How about persuasiveness? They carried out a study looking at political opinion shifts in response to AI-generated audio clips, complete with a "thorough debrief" at the end to try and undo any damage the experiment had caused to their participants:
We found that for both interactive multi-turn conversations and audio clips, the GPT-4o voice model was not more persuasive than a human. Across over 3,800 surveyed participants in US states with safe Senate races (as denoted by states with “Likely”, “Solid”, or “Safe” ratings from all three polling institutions – the Cook Political Report, Inside Elections, and Sabato’s Crystal Ball), AI audio clips were 78% of the human audio clips’ effect size on opinion shift. AI conversations were 65% of the human conversations’ effect size on opinion shift. [...] Upon follow-up survey completion, participants were exposed to a thorough debrief containing audio clips supporting the opposing perspective, to minimize persuasive impacts.
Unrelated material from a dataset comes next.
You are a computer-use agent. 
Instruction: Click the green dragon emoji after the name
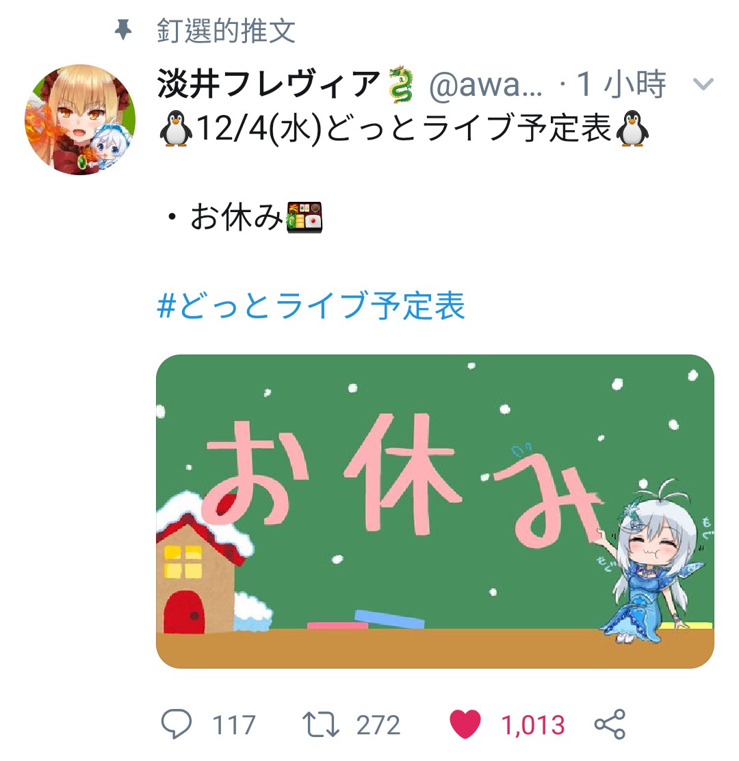[401, 84]
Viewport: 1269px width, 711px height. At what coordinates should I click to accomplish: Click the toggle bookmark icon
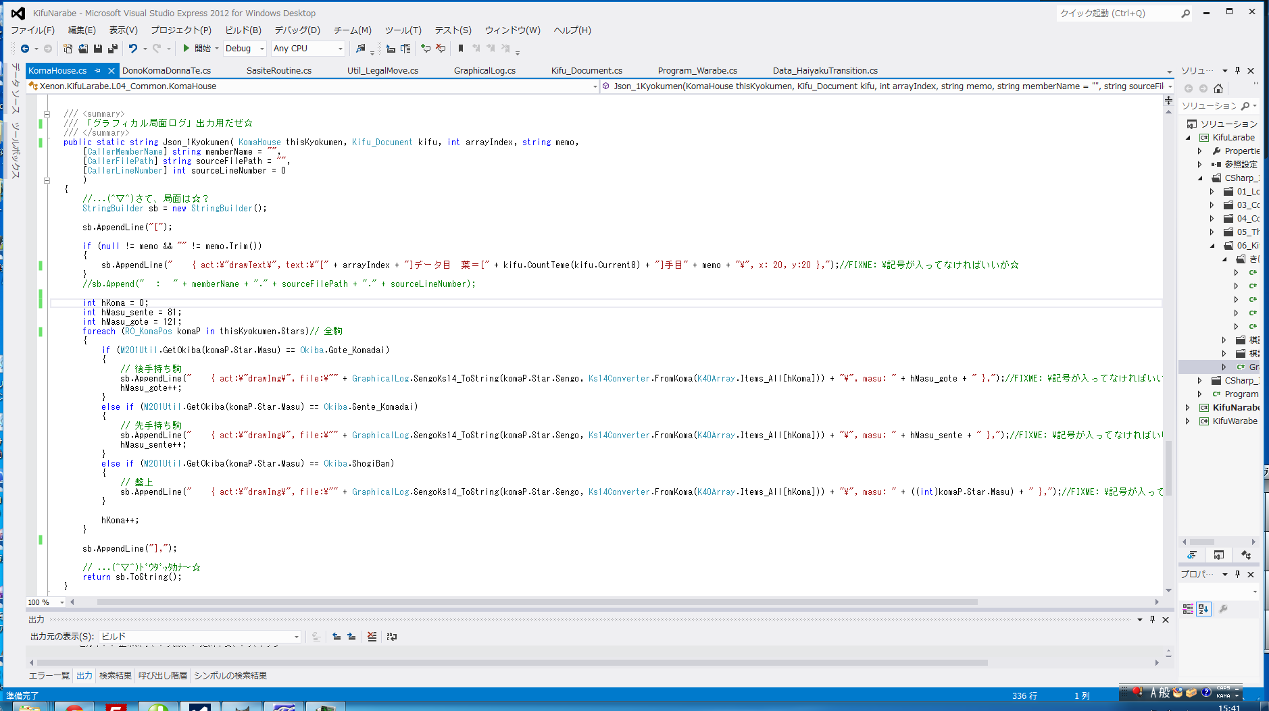[461, 49]
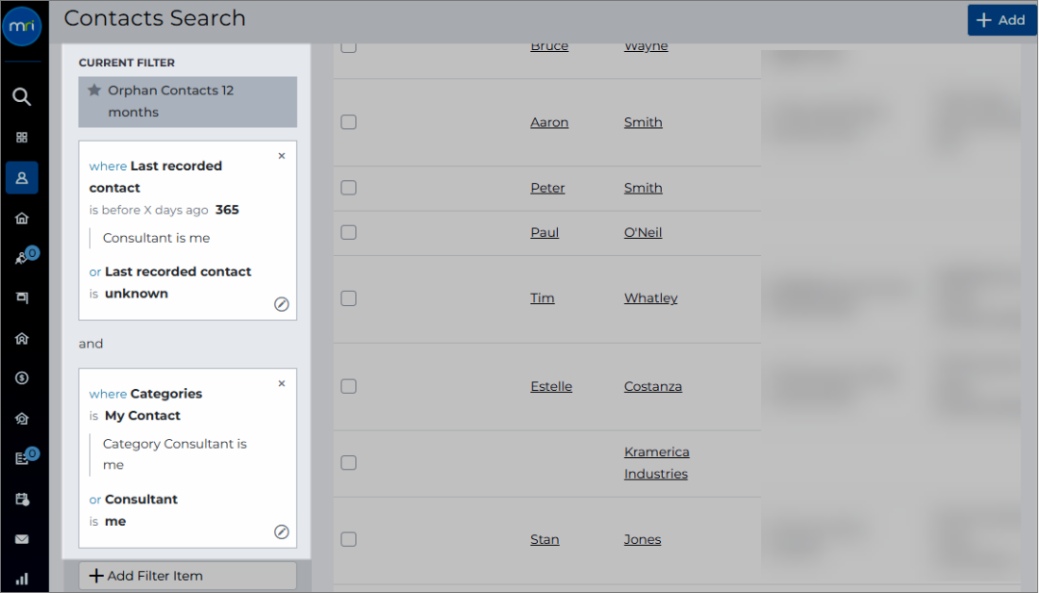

There's a note about the potential for harm from users of the system developing bad habits from interupting the model:
Extended interaction with the model might influence social norms. For example, our models are deferential, allowing users to interrupt and ‘take the mic’ at any time, which, while expected for an AI, would be anti-normative in human interactions.
Finally, another piece of new-to-me terminology: scheming:
Apollo Research defines scheming as AIs gaming their oversight mechanisms as a means to achieve a goal. Scheming could involve gaming evaluations, undermining security measures, or strategically influencing successor systems during internal deployment at OpenAI. Such behaviors could plausibly lead to loss of control over an AI.
Apollo Research evaluated capabilities of scheming in GPT-4o [...] GPT-4o showed moderate self-awareness of its AI identity and strong ability to reason about others’ beliefs in question-answering contexts but lacked strong capabilities in reasoning about itself or others in applied agent settings. Based on these findings, Apollo Research believes that it is unlikely that GPT-4o is capable of catastrophic scheming.
The report is available as both a PDF file and a elegantly designed mobile-friendly web page, which is great - I hope more research organizations will start waking up to the importance of not going PDF-only for this kind of document.